• YOUR INSTRUCTIONS: Could you render the listing from the line with "You are a GUI agent. The screenshot is 1280×1127." to the line with "Поиск (672, 90)", both included, as a numbered list with blank lines left out?

• MATERIAL SUPPLIED:

• • •

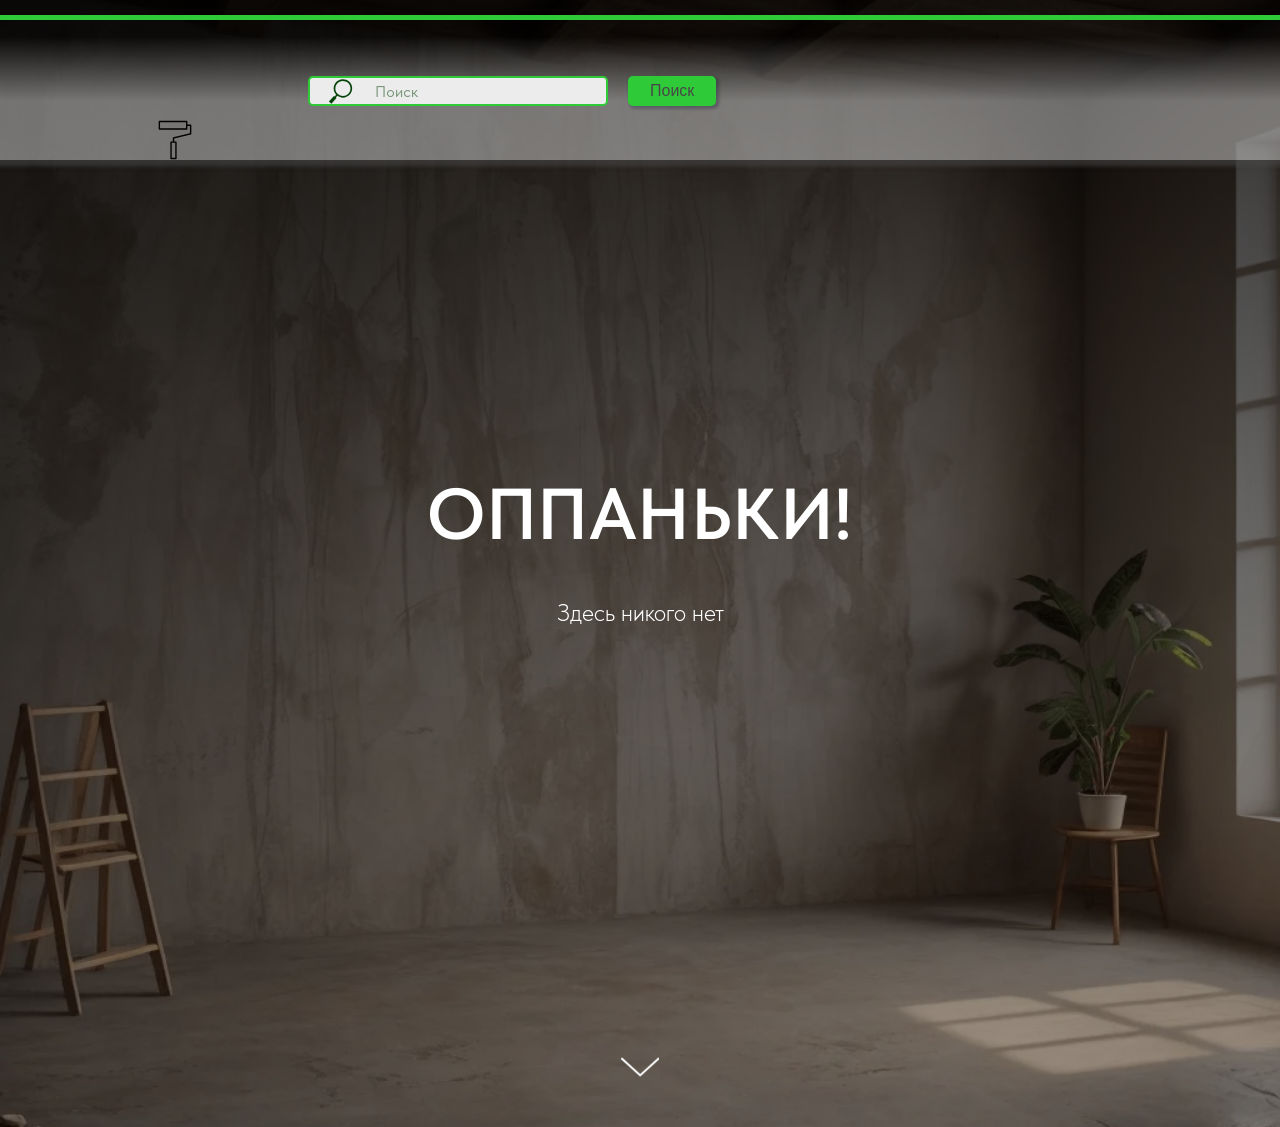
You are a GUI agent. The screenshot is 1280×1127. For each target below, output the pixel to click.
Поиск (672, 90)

• • •

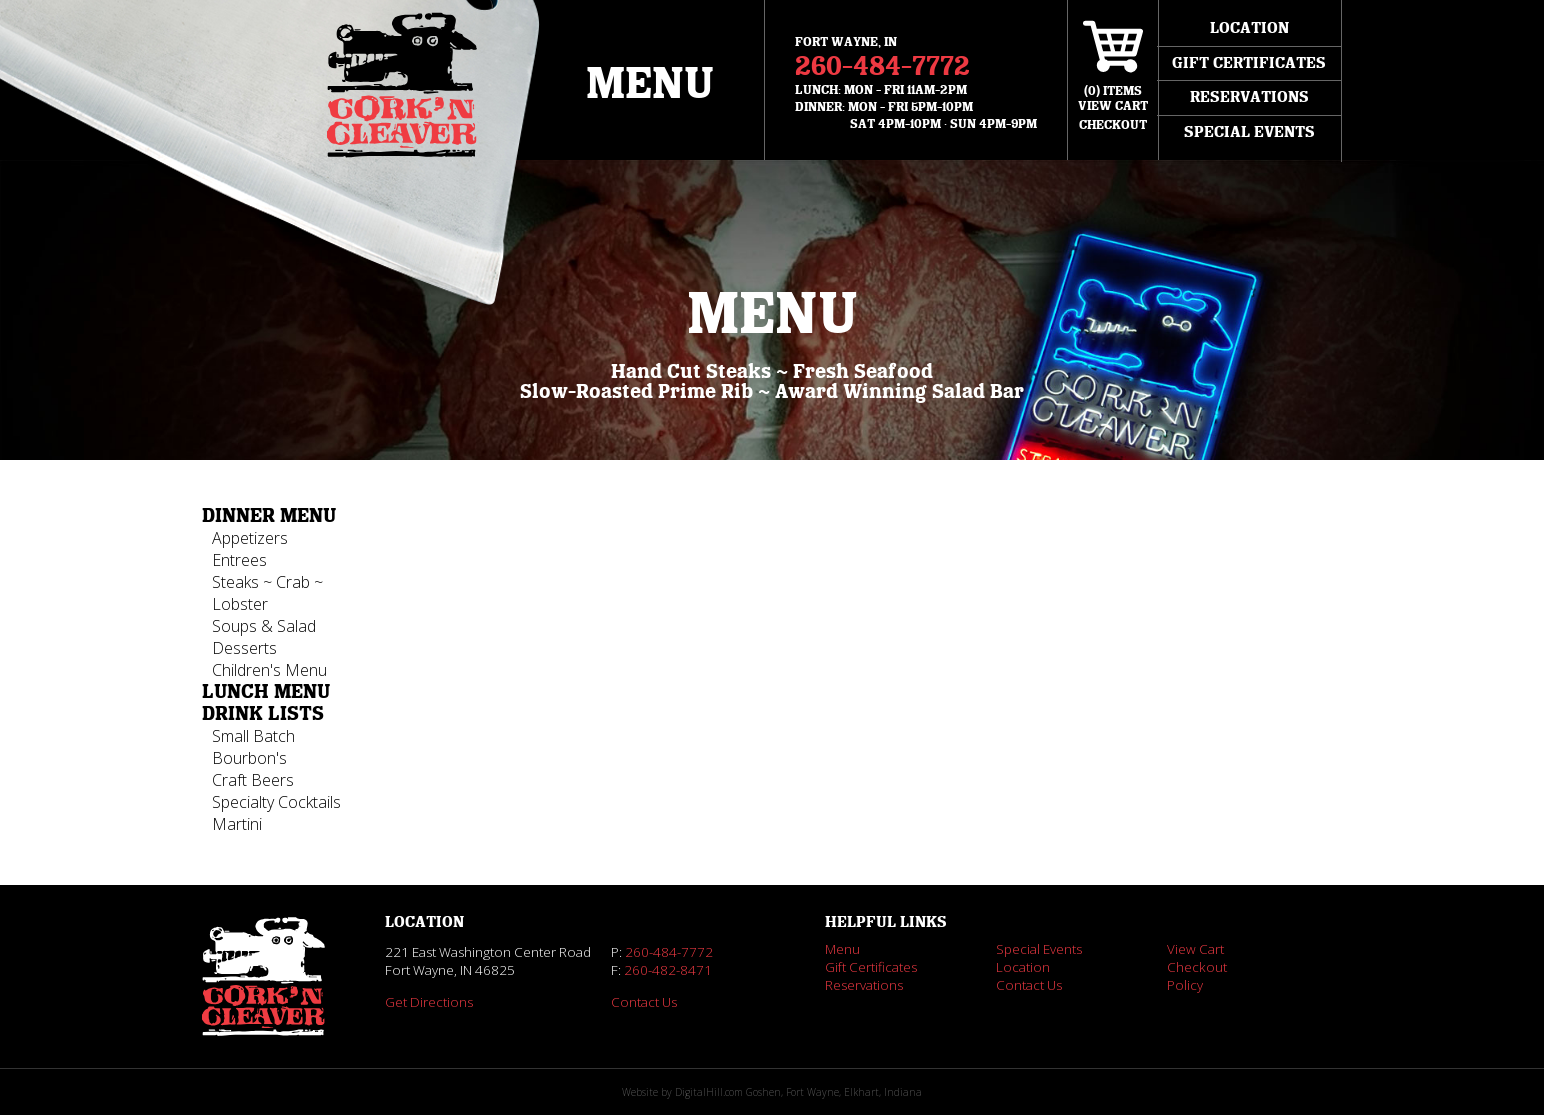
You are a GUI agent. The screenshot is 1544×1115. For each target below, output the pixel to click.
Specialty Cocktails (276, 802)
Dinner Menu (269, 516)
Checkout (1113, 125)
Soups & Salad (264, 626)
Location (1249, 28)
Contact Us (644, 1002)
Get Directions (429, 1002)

• • •

• ANSWER IN FULL:
1. You are a GUI agent. The screenshot is 1280×1127. For each target below, output the pixel to click.
2. Поиск (672, 90)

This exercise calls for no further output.